The aim of this study was to explore the meaning that women who live with alcohol-use disorders attributed to their decisions to engage with drug and alcohol services. Women, alcohol and alcohol-use disorders are under-researched topics when compared to the abundance of studies on male alcohol consumption and its related harms. In particular, there is nearly silence on the discourse about the lived experience of women who consume harmful levels of alcohol and live with alcohol-use disorders (AUDs).
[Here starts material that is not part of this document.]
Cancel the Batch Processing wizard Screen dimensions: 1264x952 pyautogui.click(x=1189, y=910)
In order to understand and interpret the essence of meaning behind the reasons why the 15 women participants made their decisions to engage with services, a phenomenological approach was used. More specifically, van Manen’s (1997) methodological framework provided a structure and a guide to the phenomenological enquiry into the lifeworld’s of the women participants.
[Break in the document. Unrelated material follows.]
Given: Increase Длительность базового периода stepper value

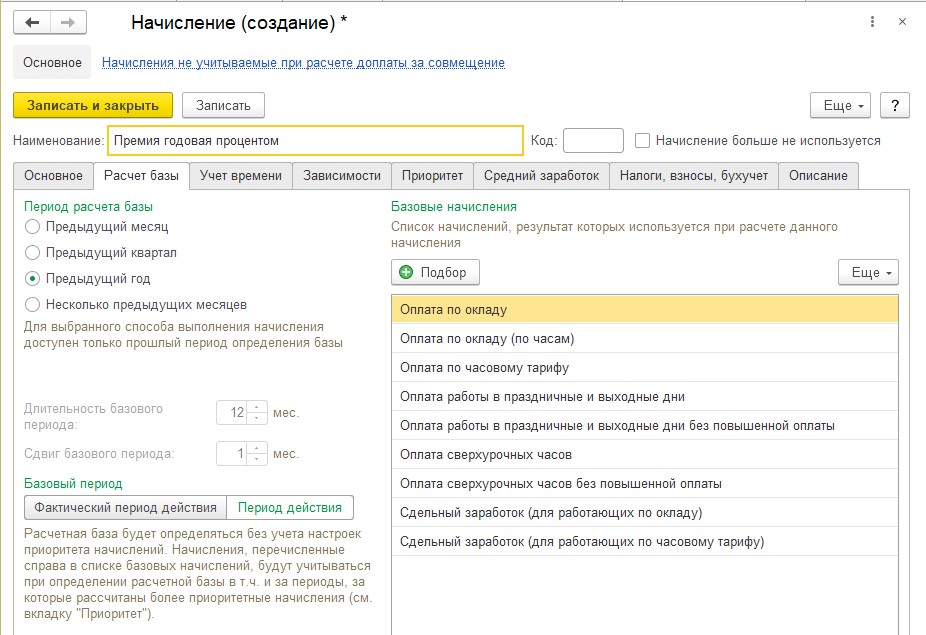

The research study was designed in a way so as to answer the question: ‘what does it ‘mean’ for a woman with an alcohol-use disorder to engage with services’. So as to encourage the women to share their stories and uncover meanings in their experiences, semi-structured, one-on-one interviews were the methods used to collect the data. NVivo 10TM data analysis software was used to capture the interview transcripts and to analyse and explore the 15 texts. van Manen’s (1997) method for isolating thematic statements formed the basis of this analysis.
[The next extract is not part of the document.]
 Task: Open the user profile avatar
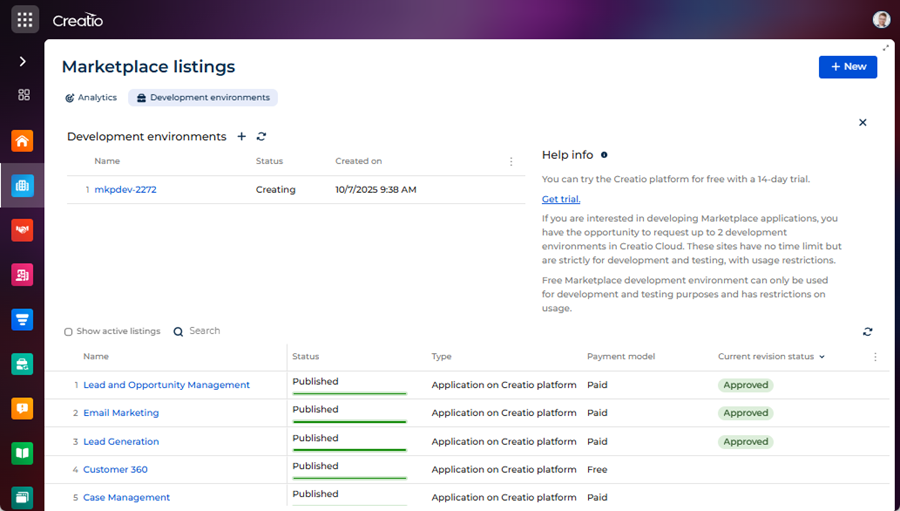[x=880, y=20]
Within the women’s story-telling, an exploration of the essential, unified themes were uncovered and portrayed These themes, which follow, centre on the women discovering their ‘Dislike for Alcohol’, ‘Overcoming Barriers’ to service engagement, prevailing over a ‘Sense of Enforcement’ to engage with services and bouncing back from reaching ‘Rock Bottom’. Deeply embedded within the scenes in the women’s story-telling was the essence of their experiences – the meaning that each woman ascribed to her decision to engage with services. This essence was found to be the woman arriving at her ‘conceptualisation of the need for change’ in terms of her service-seeking behaviours.

Implications for researchers and drug and alcohol service providers’ explore the subjective views of women with AUDs. In particular the unique, contextual factors that characterise a woman’s lifeworld in terms of her developing and living with an AUD should be understood and privileged.